┌────────

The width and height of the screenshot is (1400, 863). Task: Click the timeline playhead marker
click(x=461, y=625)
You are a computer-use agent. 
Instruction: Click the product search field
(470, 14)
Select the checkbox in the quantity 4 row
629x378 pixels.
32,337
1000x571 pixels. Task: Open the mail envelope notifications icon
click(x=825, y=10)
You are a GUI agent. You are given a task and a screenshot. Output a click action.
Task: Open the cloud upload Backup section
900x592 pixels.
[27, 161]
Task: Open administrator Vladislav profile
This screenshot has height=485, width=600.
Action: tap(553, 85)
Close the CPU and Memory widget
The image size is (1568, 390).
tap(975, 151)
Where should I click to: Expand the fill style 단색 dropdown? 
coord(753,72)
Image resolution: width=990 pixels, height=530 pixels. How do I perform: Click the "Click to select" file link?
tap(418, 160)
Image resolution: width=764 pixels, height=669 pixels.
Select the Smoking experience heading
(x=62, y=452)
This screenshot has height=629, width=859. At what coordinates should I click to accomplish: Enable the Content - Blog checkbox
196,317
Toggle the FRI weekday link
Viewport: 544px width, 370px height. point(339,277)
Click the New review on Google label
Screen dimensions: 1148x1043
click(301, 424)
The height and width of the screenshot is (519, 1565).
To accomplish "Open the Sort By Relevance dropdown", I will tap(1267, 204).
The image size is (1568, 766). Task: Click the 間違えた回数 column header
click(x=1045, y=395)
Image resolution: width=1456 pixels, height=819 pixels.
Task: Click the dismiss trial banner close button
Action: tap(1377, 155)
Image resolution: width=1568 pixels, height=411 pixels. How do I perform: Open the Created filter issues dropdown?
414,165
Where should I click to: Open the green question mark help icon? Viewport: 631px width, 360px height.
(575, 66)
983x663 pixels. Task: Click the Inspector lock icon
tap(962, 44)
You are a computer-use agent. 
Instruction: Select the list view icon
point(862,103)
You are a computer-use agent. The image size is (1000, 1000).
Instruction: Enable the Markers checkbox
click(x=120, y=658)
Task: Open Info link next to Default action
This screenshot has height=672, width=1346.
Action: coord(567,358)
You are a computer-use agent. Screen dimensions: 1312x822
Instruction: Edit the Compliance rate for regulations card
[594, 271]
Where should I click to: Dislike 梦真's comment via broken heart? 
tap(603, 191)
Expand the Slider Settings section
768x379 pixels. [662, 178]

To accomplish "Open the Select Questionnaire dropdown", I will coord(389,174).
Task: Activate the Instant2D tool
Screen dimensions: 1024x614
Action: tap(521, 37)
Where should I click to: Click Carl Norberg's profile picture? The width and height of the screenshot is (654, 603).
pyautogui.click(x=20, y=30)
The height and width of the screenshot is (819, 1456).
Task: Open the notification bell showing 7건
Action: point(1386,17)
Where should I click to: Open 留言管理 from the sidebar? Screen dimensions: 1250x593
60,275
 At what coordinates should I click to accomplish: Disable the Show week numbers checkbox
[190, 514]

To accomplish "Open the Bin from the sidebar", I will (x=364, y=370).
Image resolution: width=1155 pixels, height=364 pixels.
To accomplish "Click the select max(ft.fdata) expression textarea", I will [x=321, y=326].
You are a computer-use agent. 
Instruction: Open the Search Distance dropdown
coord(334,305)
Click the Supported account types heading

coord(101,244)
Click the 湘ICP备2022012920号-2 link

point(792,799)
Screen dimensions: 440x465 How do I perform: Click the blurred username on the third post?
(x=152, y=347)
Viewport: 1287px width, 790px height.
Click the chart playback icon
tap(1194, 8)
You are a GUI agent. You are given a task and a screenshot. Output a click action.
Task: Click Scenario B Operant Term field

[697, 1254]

└────────

Please copy each line of the material that has the string "will" somewhere in it.

## ANSWER SPACE:
To accomplish "Open the Sort By Relevance dropdown", I will tap(1267, 204).
To accomplish "Open the Select Questionnaire dropdown", I will coord(389,174).
To accomplish "Open the Bin from the sidebar", I will (x=364, y=370).
To accomplish "Click the select max(ft.fdata) expression textarea", I will [x=321, y=326].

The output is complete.